Collected data:
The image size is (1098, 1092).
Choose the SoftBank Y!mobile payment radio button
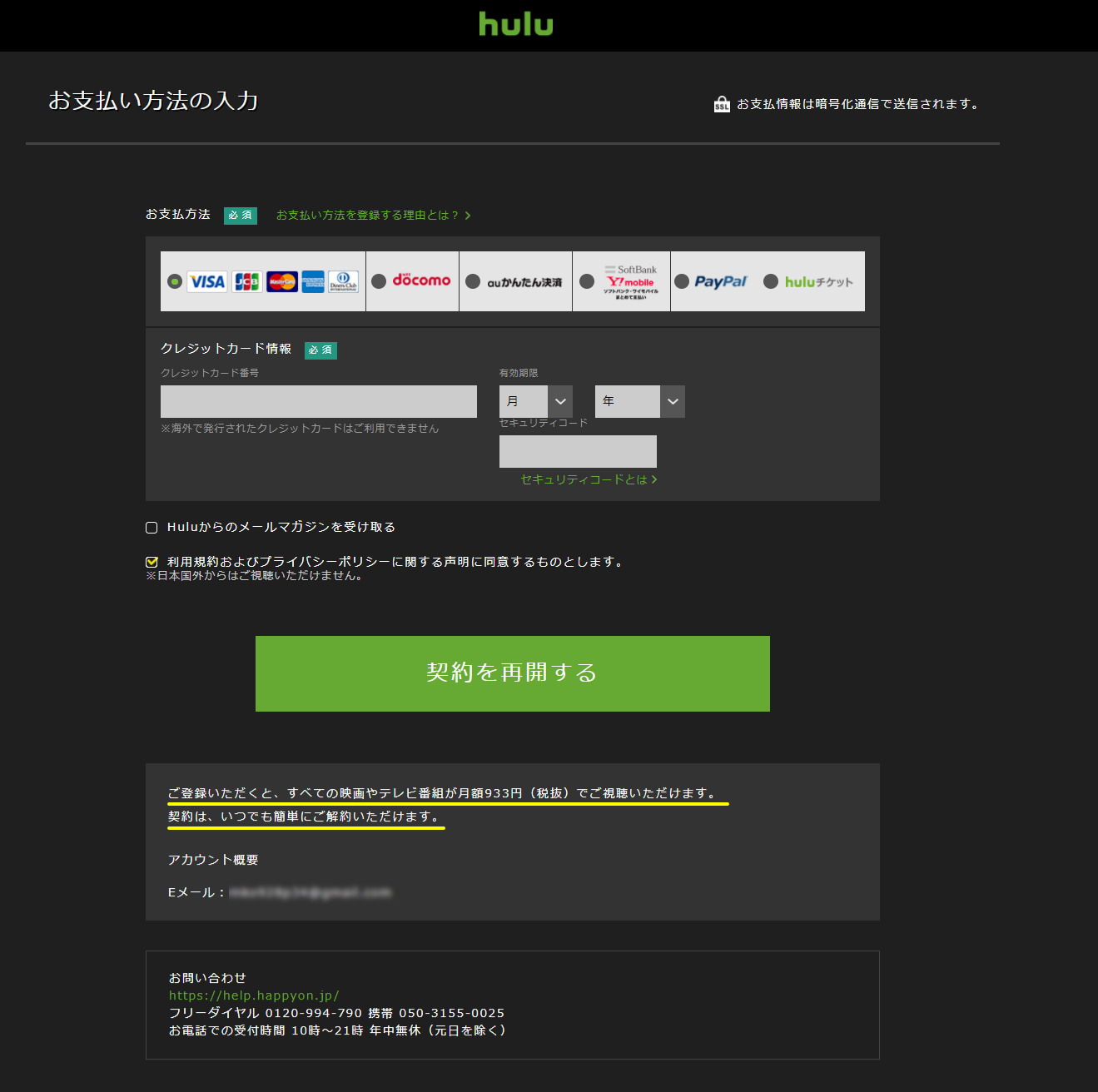tap(587, 281)
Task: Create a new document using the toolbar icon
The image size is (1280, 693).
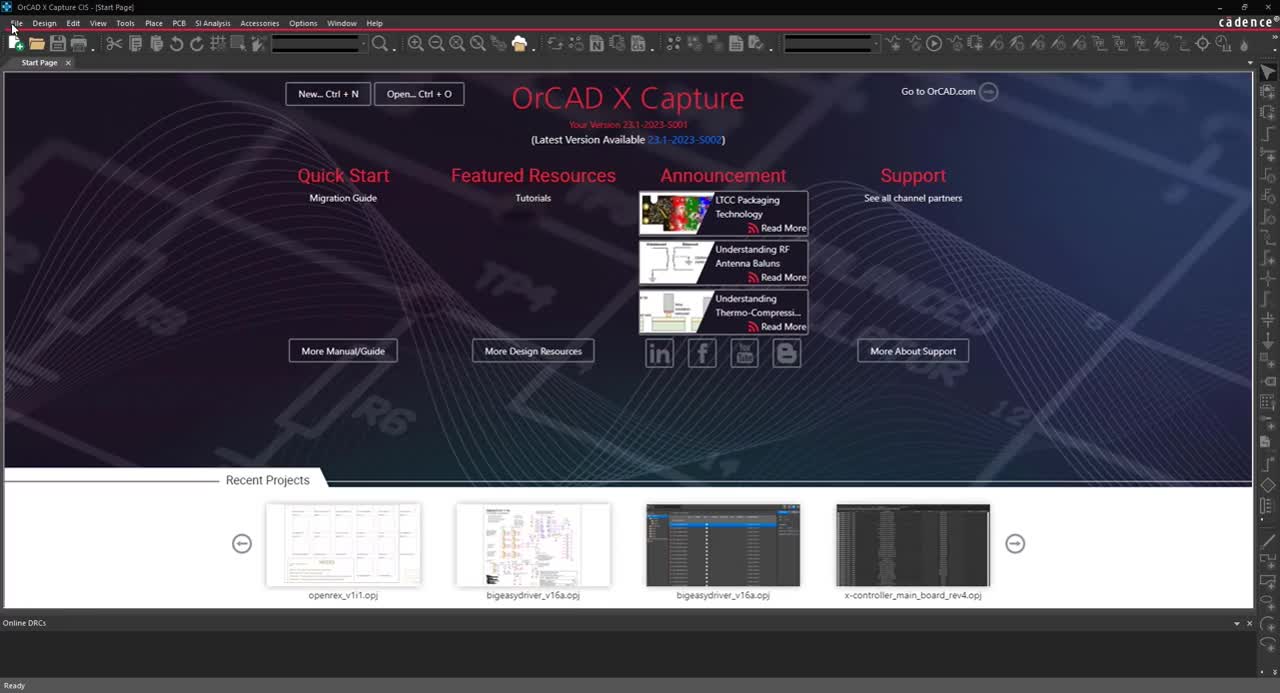Action: coord(16,44)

What to produce
Would you write out each entry word for word and omit the images?

Output for this task
The image size is (1098, 1092).
Choose the SoftBank Y!mobile payment radio button
tap(587, 281)
Task: Create a new document using the toolbar icon
The image size is (1280, 693).
Action: coord(16,44)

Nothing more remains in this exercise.